= Task objective =
Retype the part of the article on erectile dysfunction between "FD seems to" and "in their lives.", inclusive.

= Document extract =
Causes and treatment of Erectile Dysfunction
FD writes Check Up from a Kingston 8 address. He is an active 74-year-old man, who is married and is still working for a living.
He enjoys marital relations with his wife but, since the latter part of 2015, he is taking a significantly longer time to achieve full erection.
He doesn't know what has happened to him. He feels well enough, physically. He said he does not smoke or drink alcohol. He thinks maybe he needs a check-up and asked Check Up for advice.
FD seems to be experiencing erectile dysfunction (ED), which occurs when a man finds it difficult or impossible to either achieve an erection or to keep it once it is present.
This can be quite devastating when it occurs, to both the man and his partner.
As people live much longer these days and older people are healthier than they used to be, they also enjoy sexual relations for a longer period of time. FD has been quite happily active until recently. At age 74, FD is far from being alone in his plight. Nearly all men will, or have already, experienced, even transient ED, at some time in their lives.
The specialists now believe that physical factors are often the cause of ED in men over age 50. The incidence of atherosclerosis, hypertension and diabetes Mellitus increases with age. These diseases, as they progress, will tend to block blood flow to the penis. Hormonal imbalances and prostate surgery are other causes of ED as men age.

Collected data entries
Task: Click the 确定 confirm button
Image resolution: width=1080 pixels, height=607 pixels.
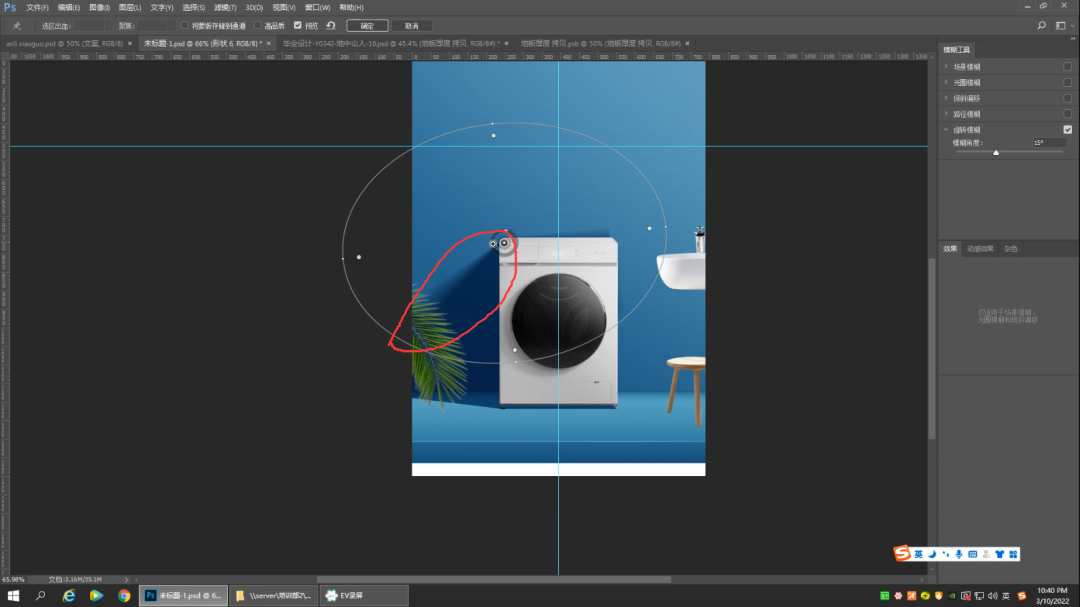Action: 367,25
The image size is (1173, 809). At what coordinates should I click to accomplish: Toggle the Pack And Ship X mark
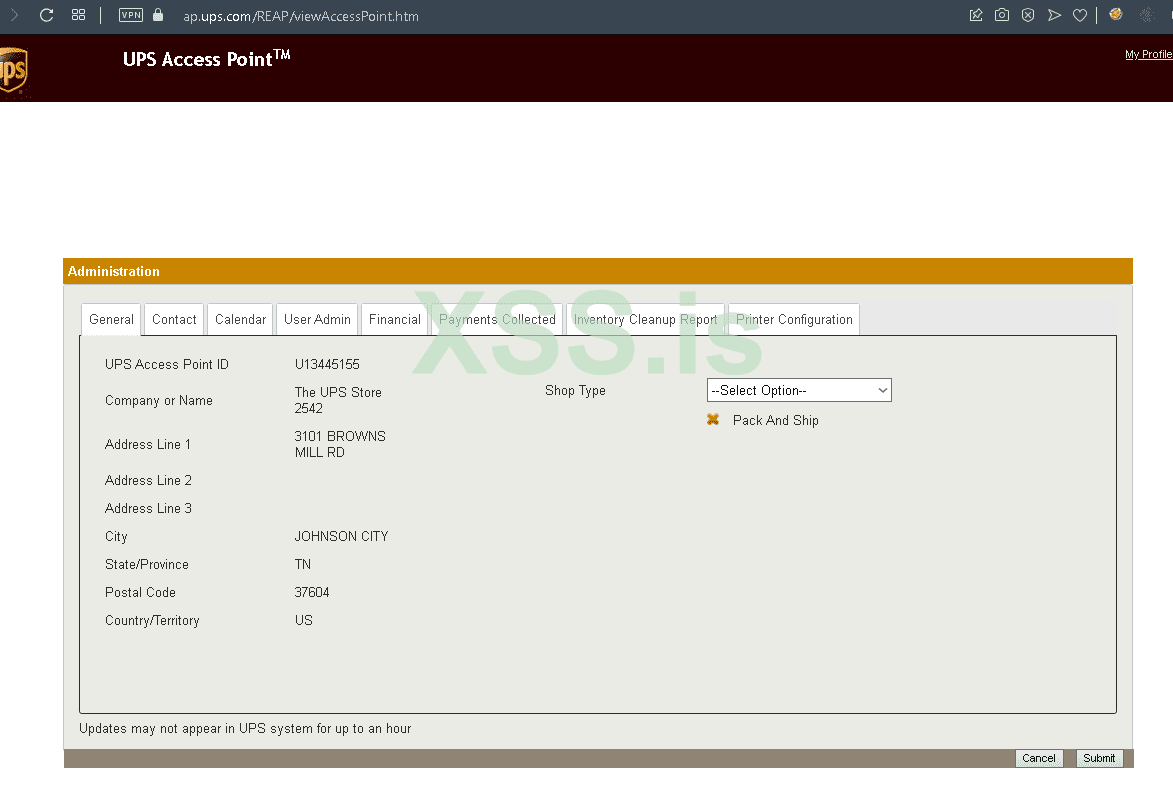(713, 420)
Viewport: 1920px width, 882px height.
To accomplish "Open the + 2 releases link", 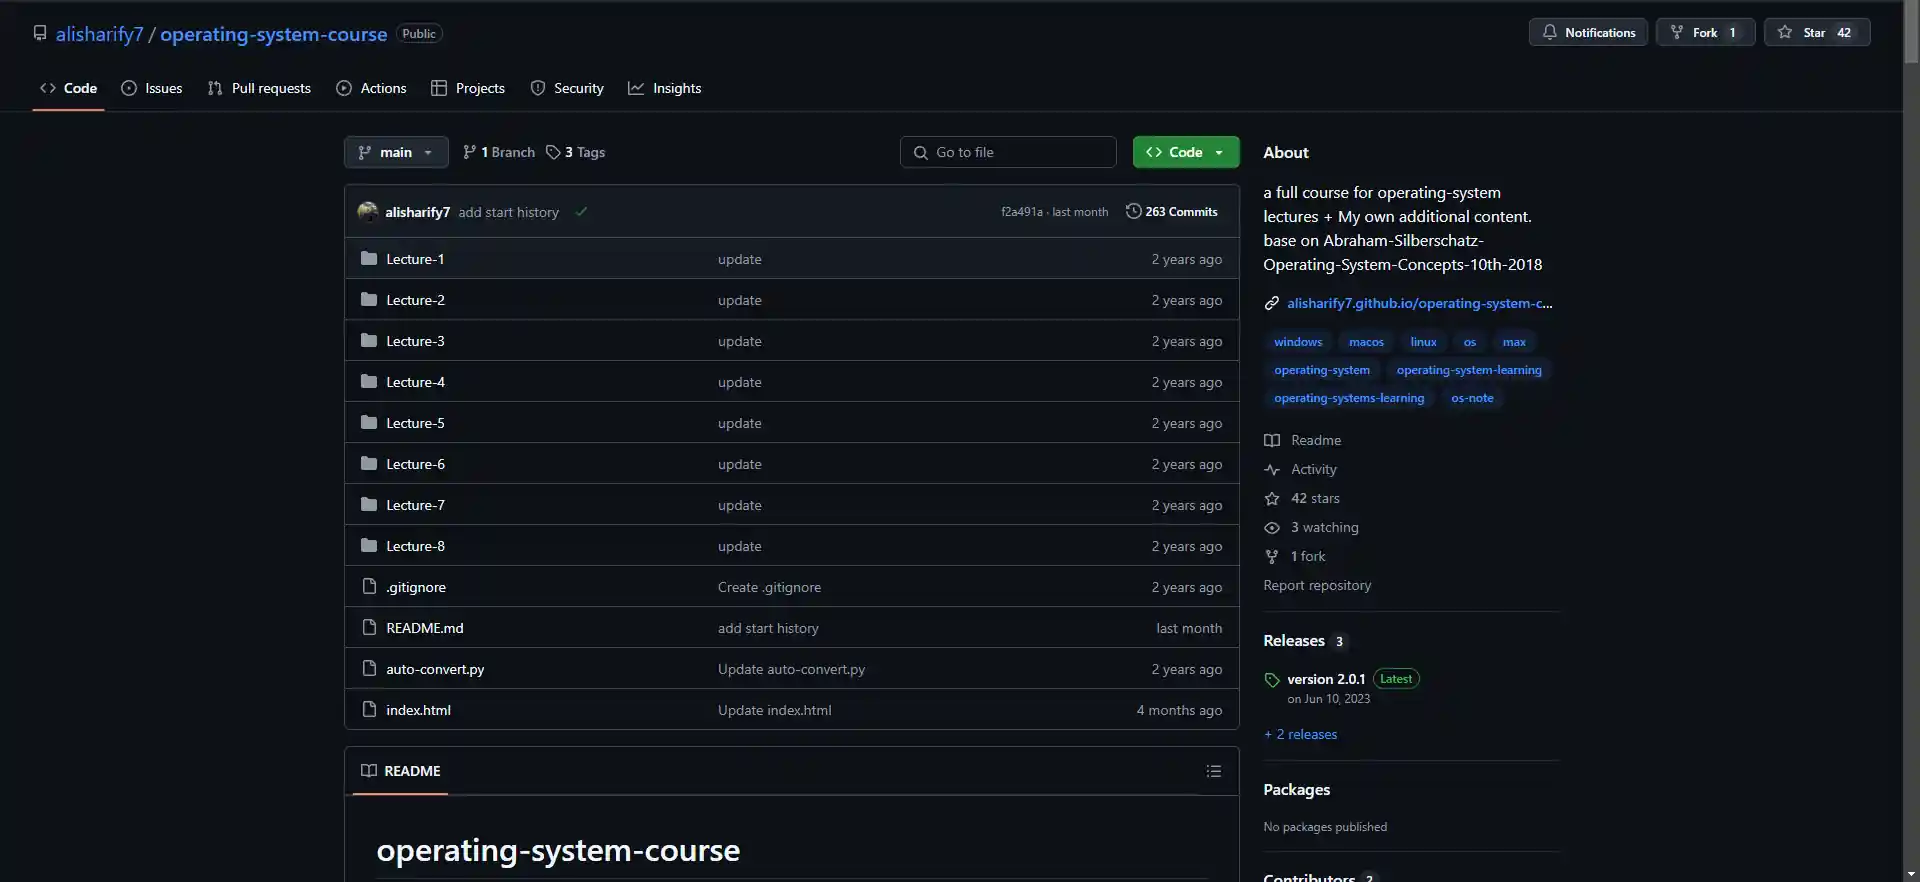I will (1301, 734).
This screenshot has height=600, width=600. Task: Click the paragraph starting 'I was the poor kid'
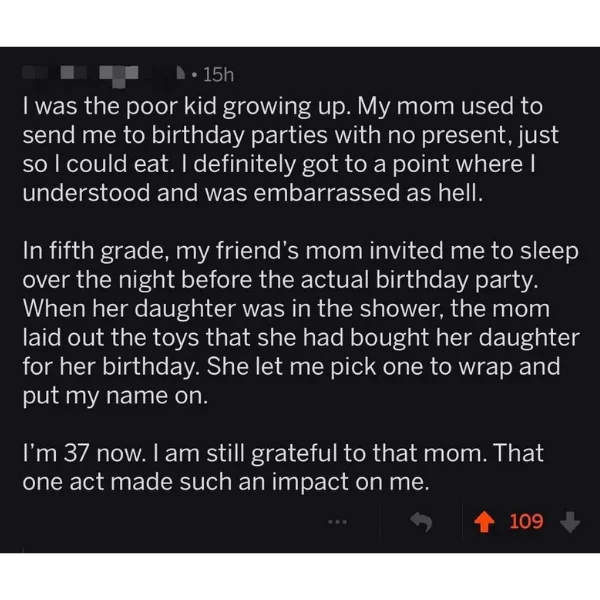(x=290, y=149)
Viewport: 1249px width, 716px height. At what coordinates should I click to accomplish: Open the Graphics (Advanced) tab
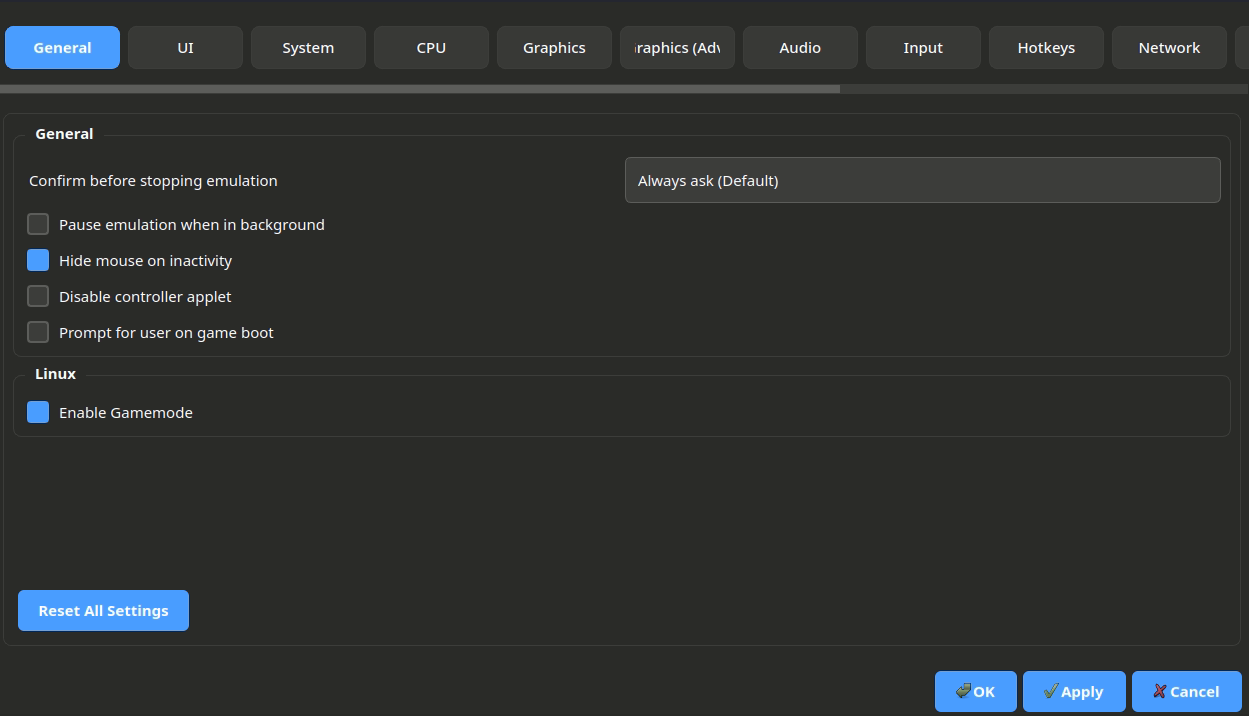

= Written response =
FD seems to be experiencing erectile dysfunction (ED), which occurs when a man finds it difficult or impossible to either achieve an erection or to keep it once it is present.
This can be quite devastating when it occurs, to both the man and his partner.
As people live much longer these days and older people are healthier than they used to be, they also enjoy sexual relations for a longer period of time. FD has been quite happily active until recently. At age 74, FD is far from being alone in his plight. Nearly all men will, or have already, experienced, even transient ED, at some time in their lives.